Es razonable, hasta cierto punto, porque, en el fondo, tanto seguidores como admiradores no lo ven ya como el Gobernador que es sino como un personaje de la tele, un comediante que entra y que sale a voluntad de nuestras pantallas, como lo hacen los astros más luminosos, y que, como ellos, no tiene otra responsabilidad en la vida más que entretener.
Pero sucede que el Gobernador de la Provincia es la institución más importante que tiene Salta, si es que tiene alguna. El ejercicio del cargo trae aparejada una responsabilidad grave, intensa y de cumplimiento ineludible, que no es desde luego compatible con el abandono del cargo durante dos semanas (ni por permiso de paternidad) ni con las vacaciones acomodadas en el verano europeo.
El problema no es la liviandad con que el Gobernador se toma la responsabilidad que ha asumido, ni menos aún la alegría con que una mayoría adormecida de salteños y salteñas disfruta de sus piruetas mediáticas, mientras el país está en llamas.
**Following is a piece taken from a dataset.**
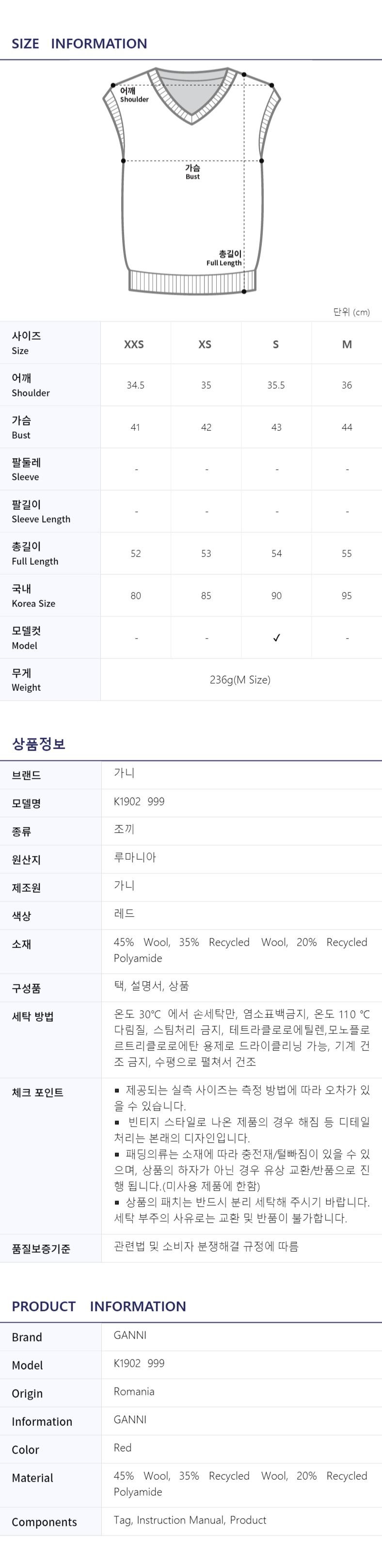Click the 단위 (cm) unit note
This screenshot has width=382, height=1568.
351,311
El verdadero problema es la asombrosa miopía de sus opositores políticos y sociales; especialmente la de aquellos que se dicen a sí mismos «observadores» de la calidad institucional de Salta y que, por lo que se aprecia, no son capaces de ver desde sus foros opacos a un elefante a metro y medio de sus narices, ni tampoco les importa el grave deterioro de la calidad institucional de la Provincia que se produce cuando el Gobernador se ausenta del territorio durante más de dos semanas, sin avisar, sin publicar previamente un decreto, sin justificar sus desplazamientos, para hacer de su vida un espectáculo de circo, y en otro continente.
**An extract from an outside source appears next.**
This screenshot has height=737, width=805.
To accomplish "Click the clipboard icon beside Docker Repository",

¿Dónde están los críticos, los columnistas filosos, los aplicados pedidores de informes de transparencia? ¿Se han esfumado, o es que ellos también se han tomado sus merecidas vacaciones «institucionales»? ¿Por qué, con la complicidad de la prensa más liviana, guardan silencio frente al atropello al sentido común que supone ver al Gobernador de una de las provincias más pobres del país pavonéandose por las calles más caras de Madrid, disfrutando de anchas vacaciones en Europa, como muy pocos millonarios pueden hacerlo?
La clave de la calidad institucional no se encuentra tanto en los comportamientos corrompidos de los que conforman las instituciones y las dirigen, sino más bien en la renuncia activa o pasiva de los que tienen el deber de controlarlos y de denunciar los abusos y los excesos. Cuando ellos desaparecen, la calidad institucional está condenada de forma inexorable.
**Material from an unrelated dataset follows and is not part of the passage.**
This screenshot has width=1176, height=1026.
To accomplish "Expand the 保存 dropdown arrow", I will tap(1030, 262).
En estos días tan bochornosos para la Provincia de Salta, en los que no hay ni mando ni autoridad y la mayor parte de la gente ha estado pendiente de la carrera presidencial del hombre que ha destruido lo poco que de bueno había, no se ha levantado ni una sola voz para preguntar ni siquiera ¿dónde está el Gobernador? ¿qué hace?
¿Es que acaso este señor ha conseguido domesticarnos y, a fuerza de insistir, ha conseguido que dejemos de preguntarnos dónde está o qué hace cada vez que desaparece de Salta?
Nadie, ni sus más enconados críticos han salido a denunciar la poca vergüenza de quien, frente a la certeza incontestable de que su provincia es una ruina y que sus habitantes son víctimas silenciosas de sus fracasos y sus desaciertos, ha tenido la valentía de decirle: «Lo que usted está haciendo es faltarle el respeto al pueblo que lo ha elegido para gobernar».
Pero antes de exigir al Gobernador que renuncie por el uso desviado del poder que está haciendo, sería de largo mucho más útil para la calidad institucional de Salta pedir la disolución inmediata, por inútil y pomposo, de aquel foro de observadores de la calidad institucional, que ve lo que le conviene y cuando le conviene, y que frente a la injusticia, a la calamidad y al descarado abuso de las funciones públicas se encierra en su propia pequeñez, como las sectas más opacas de los años setenta, y convalida con su calculado silencio las más abyectas prácticas del poder absoluto.